CC-301a · Module 3

Compound Engineering Measurement

4 min read

Compound engineering is the principle that every improvement to your CLAUDE.md makes every future session better. A rule added in week one prevents errors in weeks two through fifty-two. A code snippet added in week three improves output quality in weeks four through fifty-two. The compound effect is real, but it is also invisible — you cannot directly observe the errors that did not happen because a rule prevented them.

Measuring compound engineering requires proxy metrics. The most accessible metric is first-attempt acceptance rate: what percentage of Claude's code output do you accept without modification on the first try? Track this weekly. A well-maintained CLAUDE.md should push this number up over time — from 40% in week one to 70% by month three. If the number plateaus or declines, your rules are stale, conflicting, or bloated.

The second metric is intervention frequency: how often do you need to interrupt Claude, correct its approach, or regenerate output? This is harder to track formally, but even a rough weekly estimate is valuable. The trendline matters more than the absolute number. If you are intervening less often in month three than in month one, your CLAUDE.md is compounding.

The third metric — and the one that ultimately matters to the business — is time-to-merge for AI-assisted PRs. Measure the elapsed time from the first Claude Code prompt to the PR being merged. This captures everything: rule effectiveness, code quality, test coverage, review friction. A well-maintained CLAUDE.md reduces time-to-merge because Claude produces code that passes tests, follows conventions, and requires fewer review cycles. Track the monthly average and watch for the downward trend.
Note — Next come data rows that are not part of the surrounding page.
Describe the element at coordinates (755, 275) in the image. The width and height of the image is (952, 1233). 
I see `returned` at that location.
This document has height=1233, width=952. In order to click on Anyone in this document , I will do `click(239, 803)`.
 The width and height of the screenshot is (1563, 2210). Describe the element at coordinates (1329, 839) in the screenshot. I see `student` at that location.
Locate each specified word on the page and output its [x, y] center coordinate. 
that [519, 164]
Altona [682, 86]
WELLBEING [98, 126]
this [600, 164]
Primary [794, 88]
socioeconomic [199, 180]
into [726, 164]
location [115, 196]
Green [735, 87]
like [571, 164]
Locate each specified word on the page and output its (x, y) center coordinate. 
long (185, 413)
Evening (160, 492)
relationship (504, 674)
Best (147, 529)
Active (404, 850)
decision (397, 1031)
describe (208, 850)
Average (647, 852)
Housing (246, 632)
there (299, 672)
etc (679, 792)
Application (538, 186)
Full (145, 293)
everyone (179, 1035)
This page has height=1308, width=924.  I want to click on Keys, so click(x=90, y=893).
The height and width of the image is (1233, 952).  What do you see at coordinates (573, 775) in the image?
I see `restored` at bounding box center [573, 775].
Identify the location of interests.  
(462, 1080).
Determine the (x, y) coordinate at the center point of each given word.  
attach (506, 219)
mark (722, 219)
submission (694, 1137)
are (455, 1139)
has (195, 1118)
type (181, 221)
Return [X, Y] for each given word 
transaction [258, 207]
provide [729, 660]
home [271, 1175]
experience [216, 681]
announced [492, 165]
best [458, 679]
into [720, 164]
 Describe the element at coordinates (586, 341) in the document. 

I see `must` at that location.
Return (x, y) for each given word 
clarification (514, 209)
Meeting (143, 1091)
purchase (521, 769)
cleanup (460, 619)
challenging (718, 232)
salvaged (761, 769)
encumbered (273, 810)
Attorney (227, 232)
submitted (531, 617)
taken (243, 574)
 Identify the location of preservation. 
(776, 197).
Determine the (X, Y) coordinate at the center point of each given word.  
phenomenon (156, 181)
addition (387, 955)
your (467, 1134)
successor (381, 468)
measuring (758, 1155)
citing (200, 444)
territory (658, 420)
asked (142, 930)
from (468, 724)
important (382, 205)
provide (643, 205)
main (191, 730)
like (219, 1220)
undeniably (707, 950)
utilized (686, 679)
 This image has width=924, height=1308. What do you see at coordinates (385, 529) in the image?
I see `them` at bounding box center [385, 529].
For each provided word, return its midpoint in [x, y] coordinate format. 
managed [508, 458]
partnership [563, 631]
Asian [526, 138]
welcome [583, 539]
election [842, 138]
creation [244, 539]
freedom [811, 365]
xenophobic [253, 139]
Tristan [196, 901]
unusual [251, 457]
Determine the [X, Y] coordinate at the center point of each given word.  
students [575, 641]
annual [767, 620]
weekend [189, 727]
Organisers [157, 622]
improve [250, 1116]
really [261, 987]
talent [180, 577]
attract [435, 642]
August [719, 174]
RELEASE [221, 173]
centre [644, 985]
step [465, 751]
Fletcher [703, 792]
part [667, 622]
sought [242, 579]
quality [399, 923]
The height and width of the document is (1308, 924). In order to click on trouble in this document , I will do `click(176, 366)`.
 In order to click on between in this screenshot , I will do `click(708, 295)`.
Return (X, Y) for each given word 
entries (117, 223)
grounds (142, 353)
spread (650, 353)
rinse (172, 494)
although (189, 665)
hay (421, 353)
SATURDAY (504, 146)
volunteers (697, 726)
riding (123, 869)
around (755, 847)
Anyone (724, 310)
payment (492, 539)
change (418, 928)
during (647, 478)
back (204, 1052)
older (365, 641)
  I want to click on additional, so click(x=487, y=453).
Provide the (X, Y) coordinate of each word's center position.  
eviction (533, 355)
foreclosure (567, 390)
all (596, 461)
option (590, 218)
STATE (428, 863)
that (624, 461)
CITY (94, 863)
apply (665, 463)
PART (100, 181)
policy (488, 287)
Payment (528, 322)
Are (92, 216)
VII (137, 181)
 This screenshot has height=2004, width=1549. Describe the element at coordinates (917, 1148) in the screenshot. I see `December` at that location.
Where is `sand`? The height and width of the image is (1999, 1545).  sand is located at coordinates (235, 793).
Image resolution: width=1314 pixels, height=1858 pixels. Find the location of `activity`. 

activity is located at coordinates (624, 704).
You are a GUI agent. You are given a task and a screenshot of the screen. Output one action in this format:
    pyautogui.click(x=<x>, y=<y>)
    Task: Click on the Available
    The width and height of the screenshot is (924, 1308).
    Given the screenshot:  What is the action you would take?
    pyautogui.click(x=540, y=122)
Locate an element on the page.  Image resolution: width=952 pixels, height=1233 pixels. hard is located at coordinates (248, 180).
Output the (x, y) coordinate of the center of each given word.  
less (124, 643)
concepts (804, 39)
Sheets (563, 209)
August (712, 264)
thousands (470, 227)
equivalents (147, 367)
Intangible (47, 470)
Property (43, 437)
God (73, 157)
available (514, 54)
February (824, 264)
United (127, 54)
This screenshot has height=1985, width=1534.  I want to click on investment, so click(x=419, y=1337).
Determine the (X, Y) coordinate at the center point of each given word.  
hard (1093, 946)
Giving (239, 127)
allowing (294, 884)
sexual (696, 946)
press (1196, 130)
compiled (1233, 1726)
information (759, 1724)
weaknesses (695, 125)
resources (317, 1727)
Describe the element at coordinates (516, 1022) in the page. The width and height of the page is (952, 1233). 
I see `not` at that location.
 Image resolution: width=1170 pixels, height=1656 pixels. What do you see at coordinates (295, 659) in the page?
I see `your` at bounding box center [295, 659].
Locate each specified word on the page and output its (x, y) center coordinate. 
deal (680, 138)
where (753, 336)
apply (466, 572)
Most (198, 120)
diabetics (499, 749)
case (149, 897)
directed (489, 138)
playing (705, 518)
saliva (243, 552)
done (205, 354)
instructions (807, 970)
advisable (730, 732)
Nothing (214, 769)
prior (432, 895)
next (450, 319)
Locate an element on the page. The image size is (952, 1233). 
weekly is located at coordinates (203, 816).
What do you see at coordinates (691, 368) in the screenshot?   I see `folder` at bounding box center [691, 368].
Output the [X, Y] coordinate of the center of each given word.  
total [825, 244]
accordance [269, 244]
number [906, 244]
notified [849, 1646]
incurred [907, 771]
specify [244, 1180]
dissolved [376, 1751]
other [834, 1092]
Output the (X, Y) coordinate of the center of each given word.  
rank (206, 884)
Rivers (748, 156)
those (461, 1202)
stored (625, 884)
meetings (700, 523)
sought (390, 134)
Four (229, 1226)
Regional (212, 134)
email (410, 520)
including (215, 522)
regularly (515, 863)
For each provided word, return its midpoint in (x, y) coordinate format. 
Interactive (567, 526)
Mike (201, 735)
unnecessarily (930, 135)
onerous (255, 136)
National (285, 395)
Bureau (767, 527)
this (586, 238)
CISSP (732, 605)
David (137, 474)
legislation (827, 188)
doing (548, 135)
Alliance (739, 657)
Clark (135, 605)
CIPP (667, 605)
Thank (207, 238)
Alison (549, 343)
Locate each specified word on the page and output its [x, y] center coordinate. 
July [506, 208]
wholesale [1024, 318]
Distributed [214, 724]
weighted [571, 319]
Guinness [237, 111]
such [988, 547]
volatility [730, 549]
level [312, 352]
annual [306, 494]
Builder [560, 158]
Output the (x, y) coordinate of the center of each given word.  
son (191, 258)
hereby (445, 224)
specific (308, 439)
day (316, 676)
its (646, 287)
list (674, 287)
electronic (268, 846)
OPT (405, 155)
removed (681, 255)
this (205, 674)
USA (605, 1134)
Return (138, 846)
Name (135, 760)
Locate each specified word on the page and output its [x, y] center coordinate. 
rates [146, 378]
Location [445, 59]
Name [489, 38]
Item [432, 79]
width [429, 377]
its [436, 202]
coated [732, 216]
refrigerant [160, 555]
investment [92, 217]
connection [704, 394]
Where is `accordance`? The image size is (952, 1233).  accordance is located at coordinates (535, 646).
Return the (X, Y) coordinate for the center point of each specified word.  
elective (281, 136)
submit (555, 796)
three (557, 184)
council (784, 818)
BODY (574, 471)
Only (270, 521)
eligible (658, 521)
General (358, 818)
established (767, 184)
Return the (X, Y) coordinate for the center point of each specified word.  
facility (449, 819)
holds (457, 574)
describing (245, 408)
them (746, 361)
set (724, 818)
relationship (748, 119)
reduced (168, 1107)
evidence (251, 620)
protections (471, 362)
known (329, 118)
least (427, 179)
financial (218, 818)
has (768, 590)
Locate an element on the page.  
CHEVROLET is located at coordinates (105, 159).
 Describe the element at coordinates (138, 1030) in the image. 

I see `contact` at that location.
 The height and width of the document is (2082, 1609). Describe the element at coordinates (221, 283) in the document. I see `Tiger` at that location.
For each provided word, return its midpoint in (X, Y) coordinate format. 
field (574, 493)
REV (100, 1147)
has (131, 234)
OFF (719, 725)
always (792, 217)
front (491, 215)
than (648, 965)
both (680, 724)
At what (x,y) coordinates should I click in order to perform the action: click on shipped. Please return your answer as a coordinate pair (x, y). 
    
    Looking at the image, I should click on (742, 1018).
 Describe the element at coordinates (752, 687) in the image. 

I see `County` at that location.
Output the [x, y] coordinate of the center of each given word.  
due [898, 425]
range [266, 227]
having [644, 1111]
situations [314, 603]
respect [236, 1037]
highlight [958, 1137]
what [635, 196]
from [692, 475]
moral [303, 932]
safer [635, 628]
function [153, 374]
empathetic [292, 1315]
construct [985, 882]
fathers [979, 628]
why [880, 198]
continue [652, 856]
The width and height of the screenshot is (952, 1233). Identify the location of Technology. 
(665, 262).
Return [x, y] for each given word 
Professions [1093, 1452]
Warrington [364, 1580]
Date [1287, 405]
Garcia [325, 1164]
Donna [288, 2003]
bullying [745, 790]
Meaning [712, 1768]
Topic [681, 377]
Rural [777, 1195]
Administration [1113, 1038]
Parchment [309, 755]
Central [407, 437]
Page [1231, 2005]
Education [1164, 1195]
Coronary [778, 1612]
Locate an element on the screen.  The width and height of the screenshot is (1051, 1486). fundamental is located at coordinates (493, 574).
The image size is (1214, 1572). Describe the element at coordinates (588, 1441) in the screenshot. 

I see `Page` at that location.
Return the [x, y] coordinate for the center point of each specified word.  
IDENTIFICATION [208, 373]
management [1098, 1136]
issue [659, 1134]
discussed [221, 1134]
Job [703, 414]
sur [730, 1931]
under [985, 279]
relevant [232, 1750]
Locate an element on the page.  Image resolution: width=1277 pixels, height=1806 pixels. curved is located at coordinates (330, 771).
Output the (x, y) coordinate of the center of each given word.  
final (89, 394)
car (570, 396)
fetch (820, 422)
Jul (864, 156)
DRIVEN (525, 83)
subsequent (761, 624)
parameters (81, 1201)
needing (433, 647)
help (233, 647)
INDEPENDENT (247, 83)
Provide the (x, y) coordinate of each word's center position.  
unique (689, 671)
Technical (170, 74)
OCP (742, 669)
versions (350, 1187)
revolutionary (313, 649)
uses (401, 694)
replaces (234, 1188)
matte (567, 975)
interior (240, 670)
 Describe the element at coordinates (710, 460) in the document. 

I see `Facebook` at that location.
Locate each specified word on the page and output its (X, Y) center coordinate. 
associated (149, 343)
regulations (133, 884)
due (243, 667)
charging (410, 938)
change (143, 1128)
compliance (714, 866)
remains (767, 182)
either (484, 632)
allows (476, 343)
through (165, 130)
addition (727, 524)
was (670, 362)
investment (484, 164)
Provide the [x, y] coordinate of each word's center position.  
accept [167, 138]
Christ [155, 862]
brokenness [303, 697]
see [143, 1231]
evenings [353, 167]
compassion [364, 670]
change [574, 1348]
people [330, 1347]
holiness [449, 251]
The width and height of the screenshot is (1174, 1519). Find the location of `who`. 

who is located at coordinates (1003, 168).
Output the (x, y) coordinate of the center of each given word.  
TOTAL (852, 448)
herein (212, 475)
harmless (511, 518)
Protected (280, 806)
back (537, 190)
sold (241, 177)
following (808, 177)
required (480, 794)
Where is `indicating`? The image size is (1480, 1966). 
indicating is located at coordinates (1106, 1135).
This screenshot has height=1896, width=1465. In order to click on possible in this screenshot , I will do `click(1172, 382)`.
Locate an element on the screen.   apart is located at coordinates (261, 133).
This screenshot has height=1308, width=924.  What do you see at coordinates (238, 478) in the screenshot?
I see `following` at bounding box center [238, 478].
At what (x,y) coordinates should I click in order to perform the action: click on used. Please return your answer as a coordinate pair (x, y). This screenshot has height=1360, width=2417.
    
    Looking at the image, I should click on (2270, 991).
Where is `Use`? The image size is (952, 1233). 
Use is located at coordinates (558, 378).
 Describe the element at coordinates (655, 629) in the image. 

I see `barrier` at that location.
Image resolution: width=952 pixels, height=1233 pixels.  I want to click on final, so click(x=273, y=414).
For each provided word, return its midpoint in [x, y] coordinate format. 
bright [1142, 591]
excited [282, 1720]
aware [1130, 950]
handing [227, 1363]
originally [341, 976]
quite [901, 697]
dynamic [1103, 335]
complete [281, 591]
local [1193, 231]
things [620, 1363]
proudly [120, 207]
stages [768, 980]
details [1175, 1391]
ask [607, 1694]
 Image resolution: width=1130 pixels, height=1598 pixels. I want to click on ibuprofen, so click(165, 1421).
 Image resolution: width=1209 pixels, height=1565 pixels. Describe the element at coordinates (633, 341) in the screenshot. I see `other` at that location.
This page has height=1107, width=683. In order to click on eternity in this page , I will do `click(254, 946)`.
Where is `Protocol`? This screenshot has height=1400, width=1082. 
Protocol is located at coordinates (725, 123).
1. First-Attempt Acceptance Rate Track weekly: what percentage of Claude's outputs do you accept without modification? This is the most direct measure of rule effectiveness. A healthy CLAUDE.md pushes this from ~40% in week one to ~70% by month three.
2. Intervention Frequency Track weekly: how often do you interrupt, correct, or regenerate? The absolute number is less important than the trend. Declining interventions mean your rules are preventing mistakes before they happen.
3. Time-to-Merge Track monthly: elapsed time from first prompt to PR merged. This captures the full compound effect — better rules mean better code, fewer review cycles, and faster merges. The ultimate business metric for CLAUDE.md ROI.